# What's your favourite country?



## zazara (Nov 28, 2013)

I'm really interested in Switzerland. I've never been there but it seems like a beautiful place to live.


----------



## DustyWind (Dec 18, 2013)

ГДЕ РОССИЯ?


----------



## Empress Appleia Cattius XII (Dec 22, 2010)

I like Germany. 
Such a wide variety in all the different people I've met there, and there's a lot of beautiful history and landscapes, etc.
I used to go there every year with my school on a language exchange, and loved it, and I'm still in contact with the family who used to host me. 
I've never actually lived there or anything so it could be rose-tinted glasses, but I suppose I associate it with nice childhood memories.

Oh, and the accent's hot.


----------



## Eagle9615 (Nov 16, 2013)

Norway. I thinks it's an absolutely beautiful country. I'm also trying to learn the language and plan to visit it in a few years.


----------



## digitalroses (Dec 7, 2013)

Like OP, Norway is also one of my favourite countries  I've never been there, but I've read lots about it. It is definitely beautiful and love the language. Has fascinating history, as well. I think Canada & Austria come in as close seconds though.


----------



## Chesire Tower (Jan 19, 2013)

I loved Rome; so I chose Italy.


----------



## amuklewicz (Sep 23, 2013)

~CHILE~

I'm not Latino or anything, but I don't care; Chile is awesome.
Mountains
Democratically Elected Marxists
You name it!


----------



## FlaviaGemina (May 3, 2012)

Out of the ones I've been to: Mongolia, Greece, Sweden, Scotland, Wales Germany (I'm from Germany originally, but living in England)
Places I haven't been to but are my favourite countries to learn about: Chile, Japan, USA


----------



## tery999 (Jul 21, 2013)

DustyWind said:


> ГДЕ РОССИЯ?


И АЗ ТОВА ПИТАМ ! Т_Т


----------



## KSKatze (Nov 15, 2012)

Norway, for pretty much the reasons you stated, and Germany (like the language and atmosphere)


----------



## _____O______ its a sunset (Dec 21, 2013)

My favorite country is Russia, because it is the biggest! I think that's great.


----------



## sanari (Aug 23, 2011)

*WTF where is KOREA? 

Racists.*


----------



## PowerShell (Feb 3, 2013)

guu said:


> *wtf where is korea?
> 
> Racists.*


*north?*


----------



## sanari (Aug 23, 2011)

____________________

Exercise requirements => In the favorite-country thread, update the part that opens with the words containing "## DustyWind (Dec" and closes with "and landscapes, etc.", changing "Germany" to "Austria".

____________________

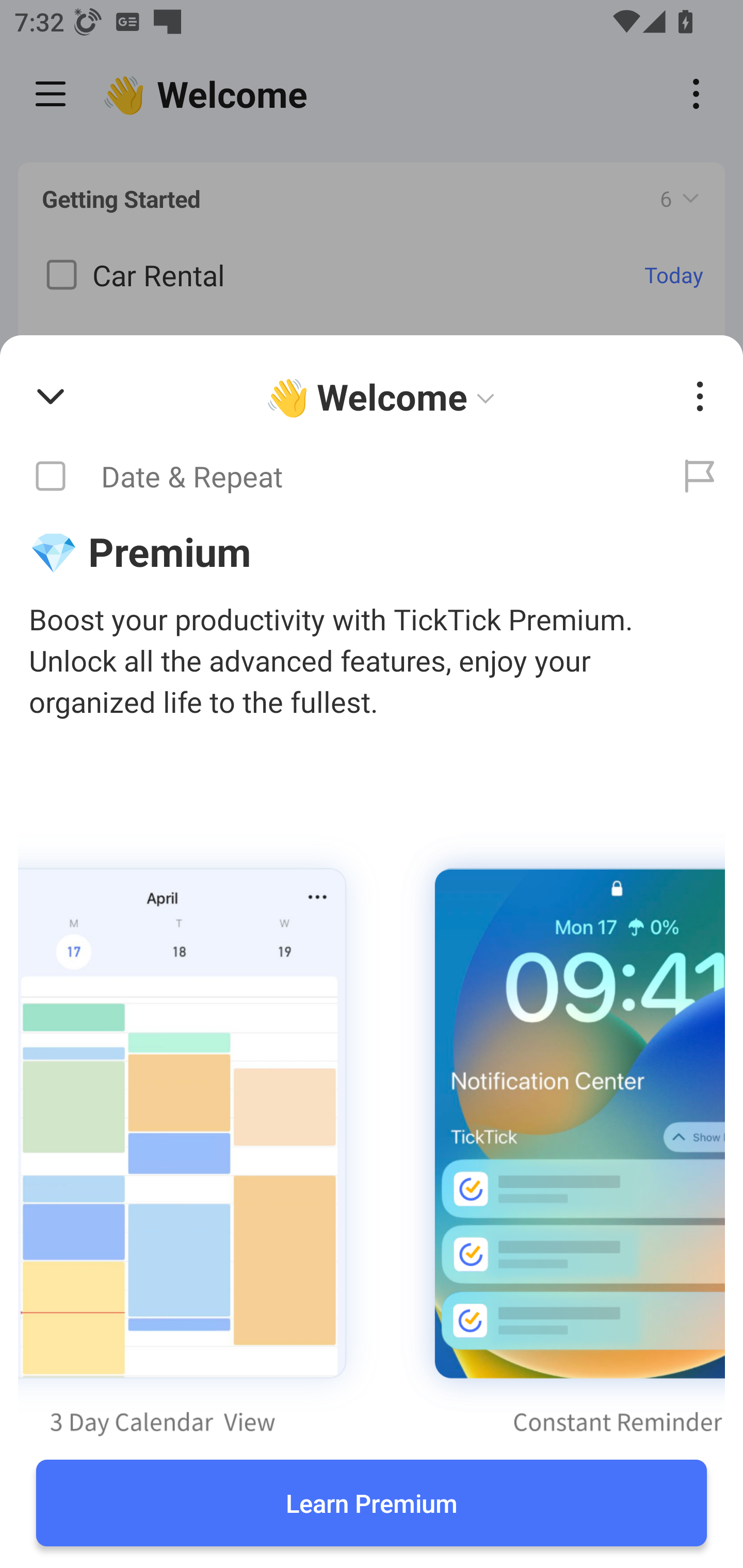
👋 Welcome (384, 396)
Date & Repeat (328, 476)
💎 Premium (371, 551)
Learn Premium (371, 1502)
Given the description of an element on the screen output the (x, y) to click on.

____________________

Finished task =>
## DustyWind (Dec 18, 2013)

ГДЕ РОССИЯ?


----------



## Empress Appleia Cattius XII (Dec 22, 2010)

I like Austria. 
Such a wide variety in all the different people I've met there, and there's a lot of beautiful history and landscapes, etc.